Riley avait du mal à croire que Jilly ait été dans sa vie depuis si peu de temps. Les choses semblaient si naturelles et faciles entre elles.
Comme si elle avait toujours été ma fille, pensa Riley. Elle réalisa que c’était exactement ce qu’elle ressentait, mais cela ne provoqua qu’un regain d’anxiété.
Est-ce que tout allait se terminer le lendemain ?
Riley n’arrivait pas à se résoudre à envisager ce qu’elle ressentirait alors.
Elles avaient presque fini leur pizza quand elles furent interrompues par un bruit venant de l’ordinateur portable de Riley.
« Oh, ça doit être April ! dit Jilly. Elle avait promis que nous ferions un appel vidéo.
Riley sourit et laissa Jilly prendre l’appel de sa fille aînée. Riley écouta sans rien dire depuis l’autre côté de la pièce pendant que les deux filles bavardaient comme les sœurs qu’elles deviendraient véritablement.

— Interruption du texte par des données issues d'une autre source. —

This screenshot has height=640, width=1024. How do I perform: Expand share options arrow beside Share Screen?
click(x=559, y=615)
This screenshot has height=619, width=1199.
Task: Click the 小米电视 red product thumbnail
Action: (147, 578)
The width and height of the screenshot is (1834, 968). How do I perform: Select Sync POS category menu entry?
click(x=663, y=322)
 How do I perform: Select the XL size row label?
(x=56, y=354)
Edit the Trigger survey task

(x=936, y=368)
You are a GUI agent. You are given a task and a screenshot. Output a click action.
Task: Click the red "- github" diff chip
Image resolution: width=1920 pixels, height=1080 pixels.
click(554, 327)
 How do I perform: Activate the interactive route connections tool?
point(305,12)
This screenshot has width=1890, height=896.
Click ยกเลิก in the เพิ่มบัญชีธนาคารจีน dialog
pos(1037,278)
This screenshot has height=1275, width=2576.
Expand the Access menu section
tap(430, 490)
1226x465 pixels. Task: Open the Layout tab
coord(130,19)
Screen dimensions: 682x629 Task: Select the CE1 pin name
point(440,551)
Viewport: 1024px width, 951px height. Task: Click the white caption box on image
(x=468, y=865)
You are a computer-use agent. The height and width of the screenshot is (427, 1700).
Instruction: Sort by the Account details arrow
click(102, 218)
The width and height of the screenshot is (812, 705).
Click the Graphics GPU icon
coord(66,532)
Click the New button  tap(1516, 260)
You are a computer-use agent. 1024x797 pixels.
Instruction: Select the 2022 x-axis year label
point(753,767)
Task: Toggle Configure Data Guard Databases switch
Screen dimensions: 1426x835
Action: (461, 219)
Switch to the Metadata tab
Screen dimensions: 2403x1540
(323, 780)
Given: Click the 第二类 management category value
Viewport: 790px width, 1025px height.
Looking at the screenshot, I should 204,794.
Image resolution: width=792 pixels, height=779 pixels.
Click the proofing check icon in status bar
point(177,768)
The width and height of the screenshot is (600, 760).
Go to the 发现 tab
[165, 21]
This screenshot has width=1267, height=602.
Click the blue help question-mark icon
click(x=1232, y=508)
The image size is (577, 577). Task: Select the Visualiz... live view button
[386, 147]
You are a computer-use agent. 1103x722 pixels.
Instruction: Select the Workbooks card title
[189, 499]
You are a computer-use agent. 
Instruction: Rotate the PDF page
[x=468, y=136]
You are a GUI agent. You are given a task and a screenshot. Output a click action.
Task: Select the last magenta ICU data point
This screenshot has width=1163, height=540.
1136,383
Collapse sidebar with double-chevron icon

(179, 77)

Quand les filles eurent fini de discuter, Riley parla à April tandis que Jilly se laissait tomber sur le lit pour regarder la télévision. Le visage d’April était sérieux et inquiet.
— Comment ça s’annonce pour demain, maman ? demanda-t-elle.
En regardant à l’autre bout la pièce, Riley vit que Jilly s’intéressait de nouveau au film. Riley ne pensait pas qu’elle écoutait vraiment ce qu’elle et April disaient, mais elle voulait tout de même faire attention.
— Nous verrons, dit Riley.
April parla à voix basse, Jilly ne pouvait pas entendre.
— Tu as l’air inquiète, maman.
— J’imagine que oui, dit Riley en parlant doucement.
— Tu peux le faire, maman. Je sais que tu le peux.
Riley déglutit difficilement.
— Je l’espère, dit-elle.
Toujours en parlant doucement, la voix d’April trembla d’émotion.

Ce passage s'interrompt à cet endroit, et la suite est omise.